In the quantum interpretation we consider a single quanta of the wave:

$$ \hbar\omega = \hbar kc $$

as a massless photon traveling at the speed-of-light, and the relationship is:

$$ E = pc $$

Now consider an electromagnetic wave in a waveguide--there is a cutoff frequency:

$$ \omega = \sqrt{\omega_0^2 + (kc)^2} $$

All this means it that there is a minimum frequency at which the wavelength goes to infinity--you simply cannot have a lower frequency in a propagating wave. The existence of the waveguide rules out certain modes.

Apply $\hbar$ and this becomes:

$$ E = \sqrt{(mc^2)^2 + (pc)^2 } $$

so that the cutoff frequency acts just like an effective mass:

$$ m_0 = \frac{\hbar\omega_0}{c^2} $$

Now the EM field isn't different. It has not changed; rather, its environment causes it to behave as if it has a mass.
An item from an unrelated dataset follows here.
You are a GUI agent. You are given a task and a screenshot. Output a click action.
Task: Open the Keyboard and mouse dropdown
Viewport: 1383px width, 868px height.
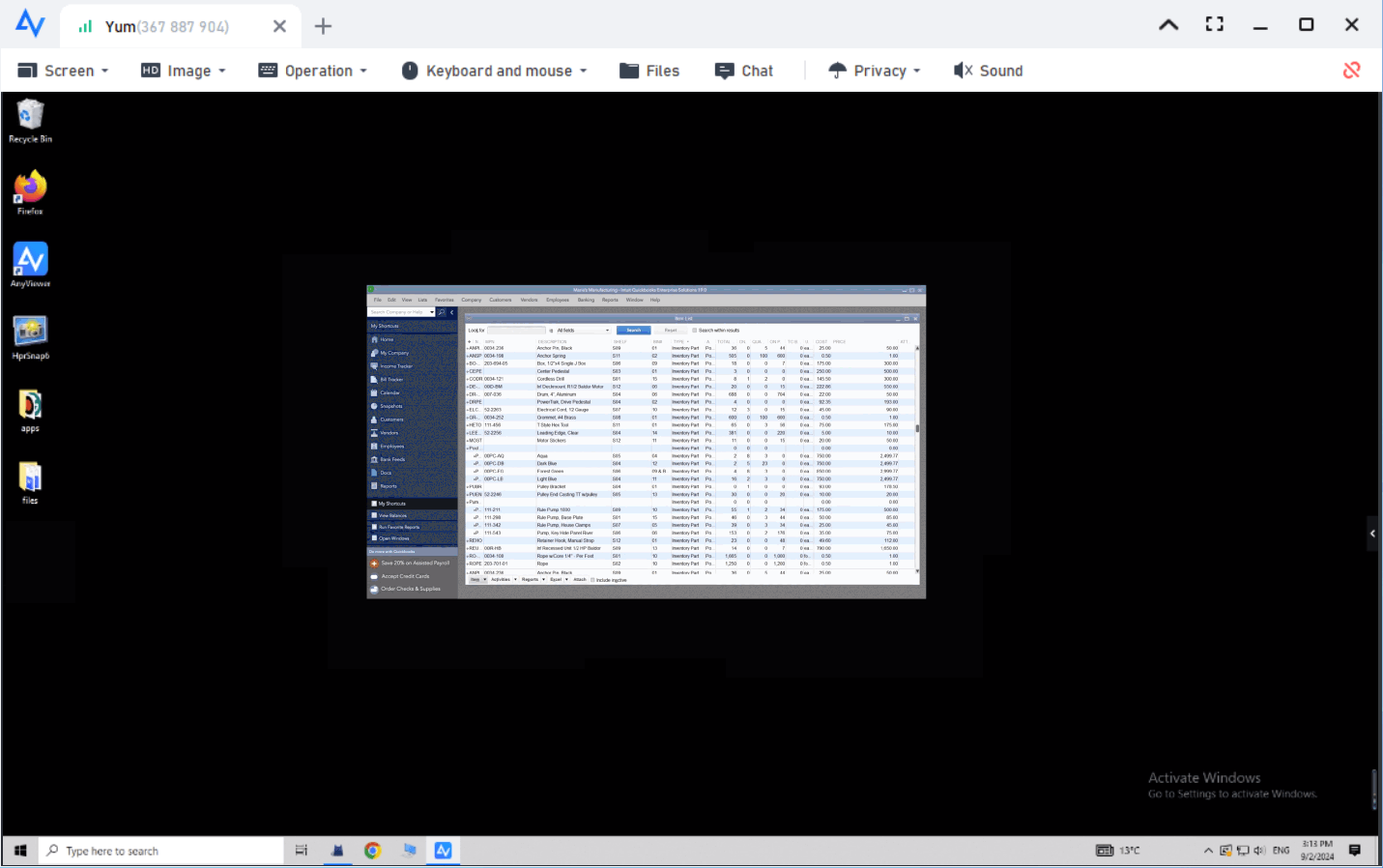coord(494,71)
This is how I view mass w.r.t to the Higgs mechanism: all the particles are massless fields until the Higgs turns on. It changes the environment in which the fields propagate, causing a cutoff frequency. At infinite wavelength, there still is finite frequency. With respect to particles, we view that as finite energy at zero momentum: rest mass.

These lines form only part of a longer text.